**Problem to solve:** Reproduce verbatim the lines from the one containing "Thanks (205, 419)" up to and including the one containing "center [797, 295].", omitting the pictures.

[Start of Records for the task]

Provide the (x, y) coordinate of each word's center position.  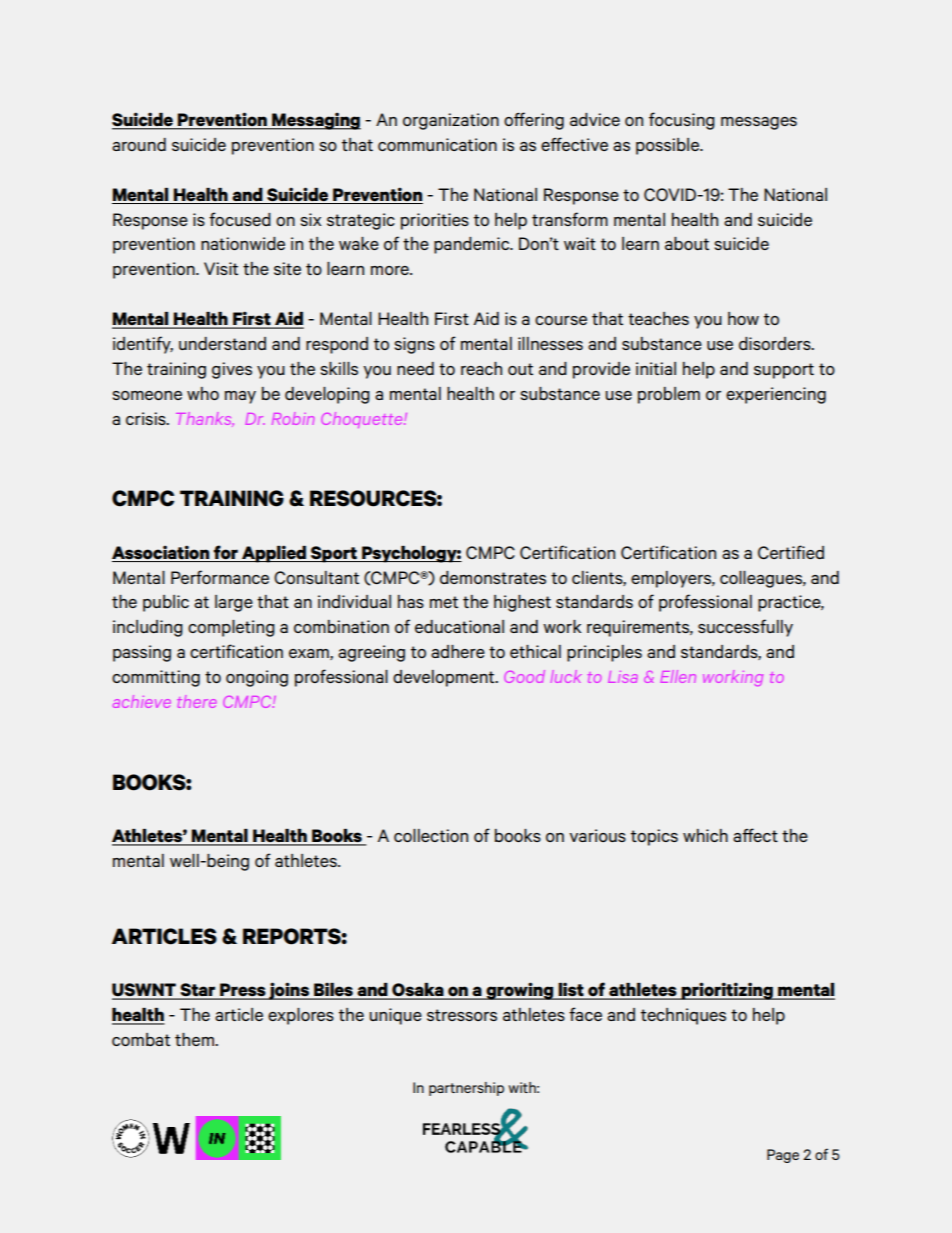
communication (437, 144)
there (197, 701)
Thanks (205, 419)
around (139, 144)
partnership (466, 1089)
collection (431, 835)
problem (669, 395)
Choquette (363, 420)
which (705, 835)
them (196, 1039)
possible (669, 146)
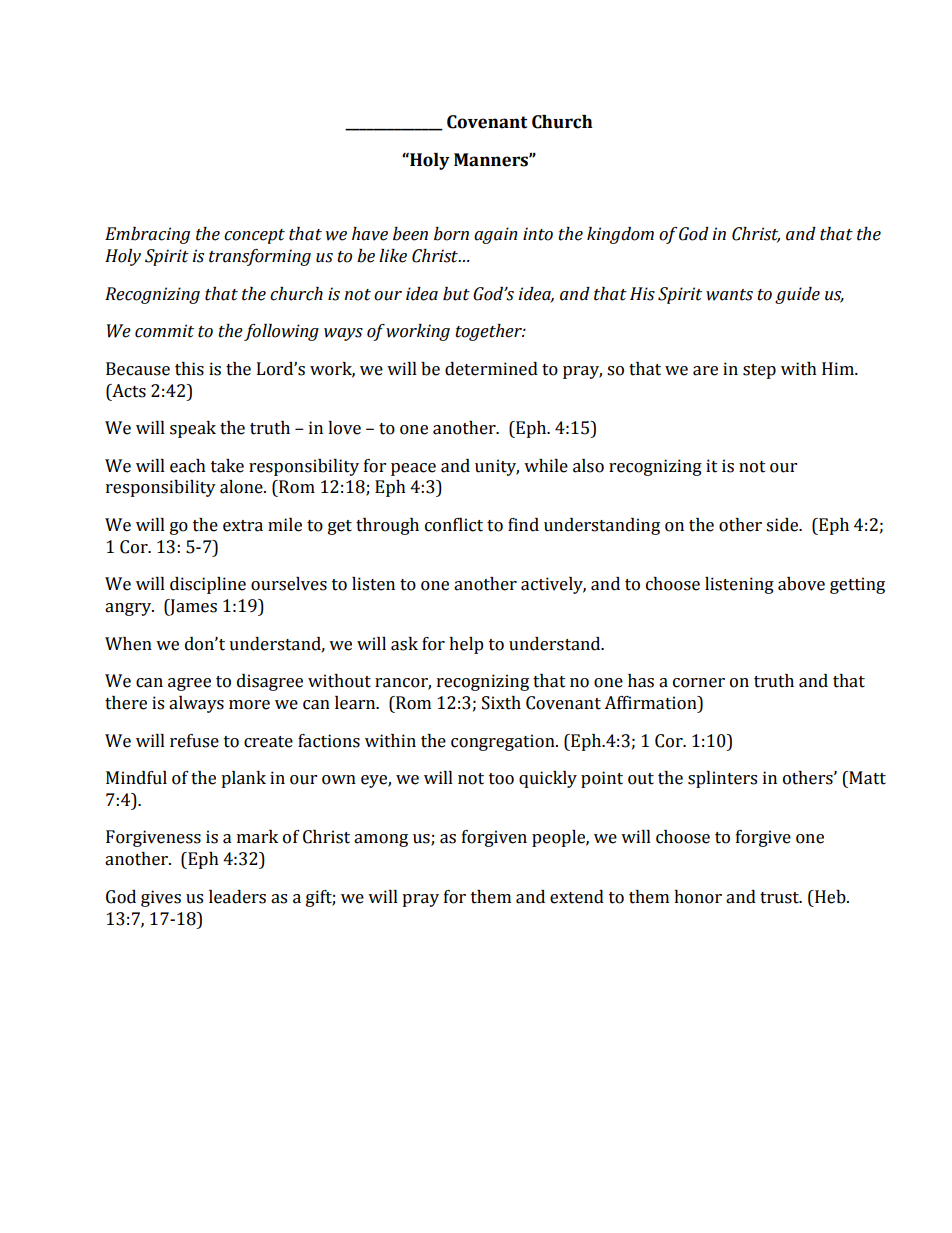 The image size is (952, 1233). What do you see at coordinates (797, 295) in the screenshot?
I see `guide` at bounding box center [797, 295].
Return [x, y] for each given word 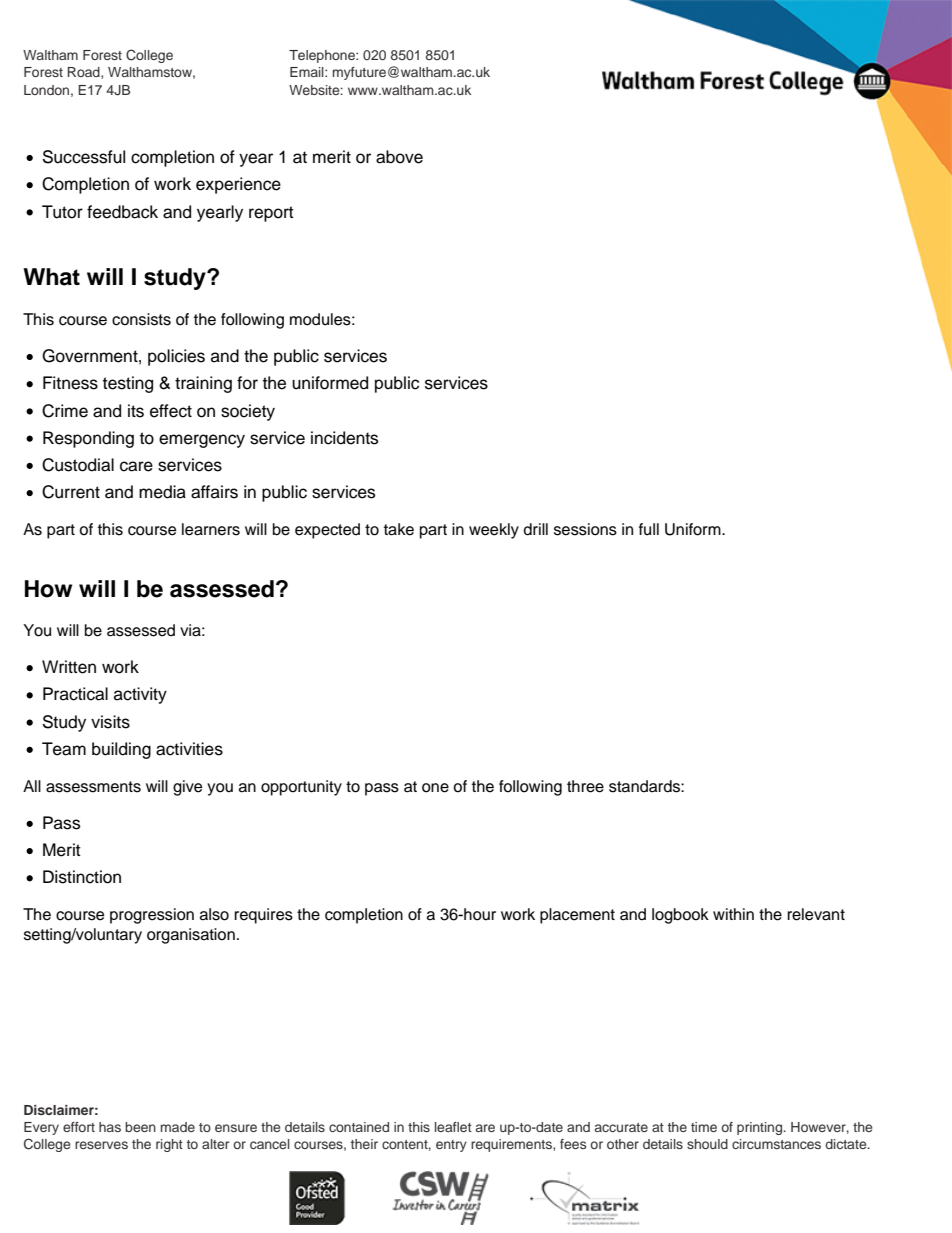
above [399, 157]
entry [451, 1146]
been [140, 1127]
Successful [84, 157]
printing [761, 1128]
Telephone [323, 56]
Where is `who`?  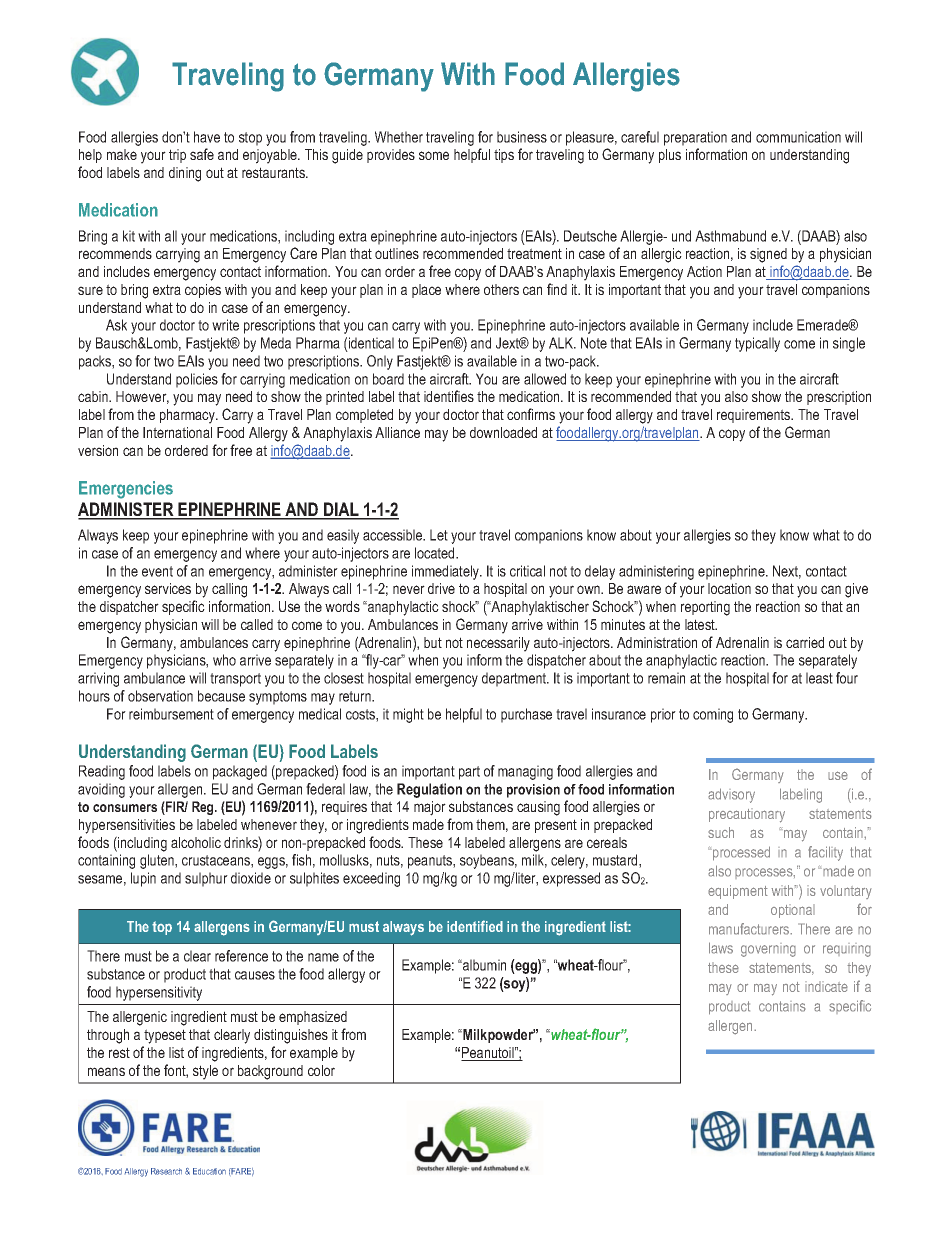 who is located at coordinates (224, 660).
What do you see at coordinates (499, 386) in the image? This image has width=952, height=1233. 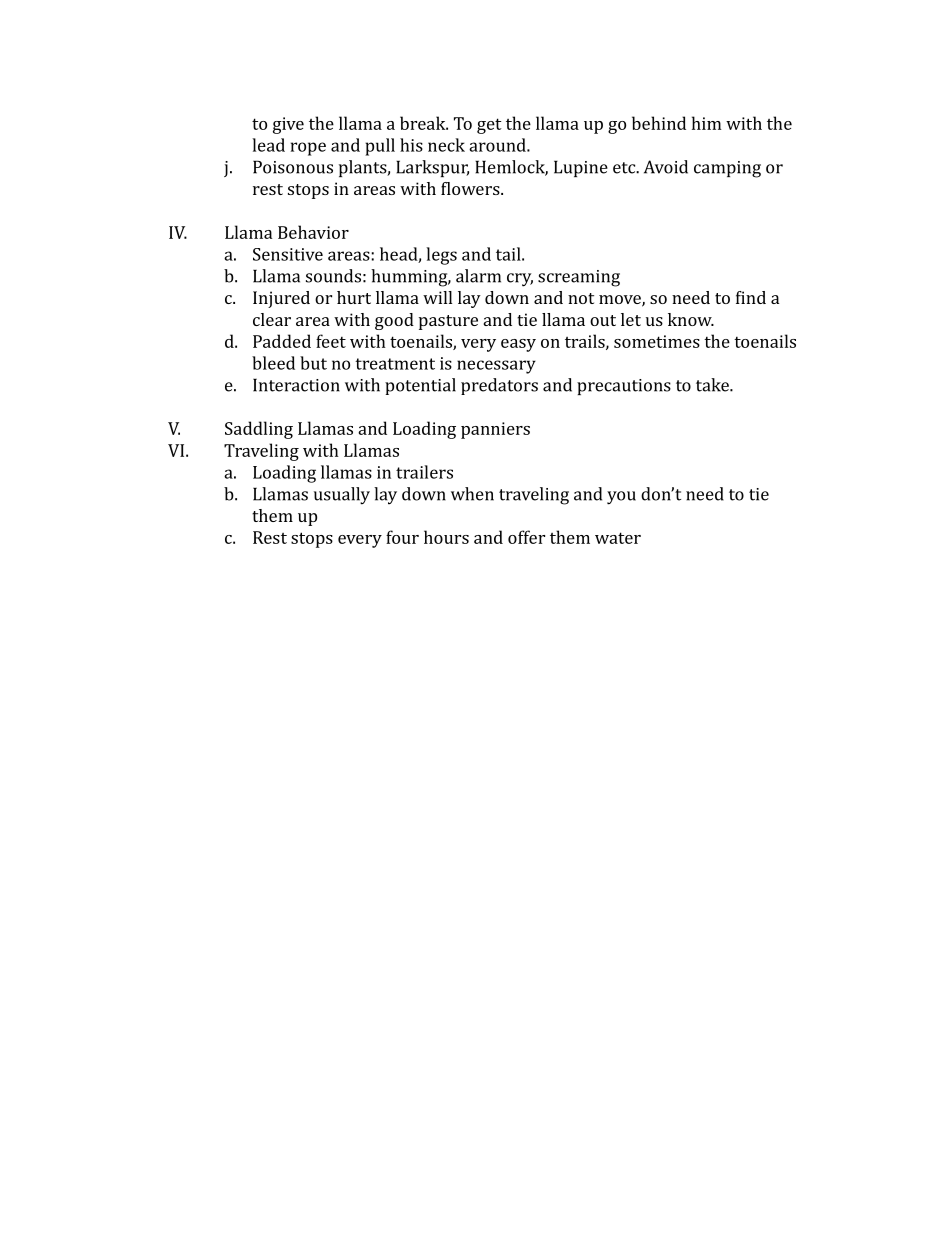 I see `predators` at bounding box center [499, 386].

[End of Records for the task]

**Answer in full:**
Thanks (205, 419)
around (139, 144)
partnership (466, 1089)
collection (431, 835)
problem (669, 395)
Choquette (363, 420)
which (705, 835)
them (196, 1039)
possible (669, 146)
 The image size is (952, 1233). What do you see at coordinates (797, 295) in the screenshot?
I see `guide` at bounding box center [797, 295].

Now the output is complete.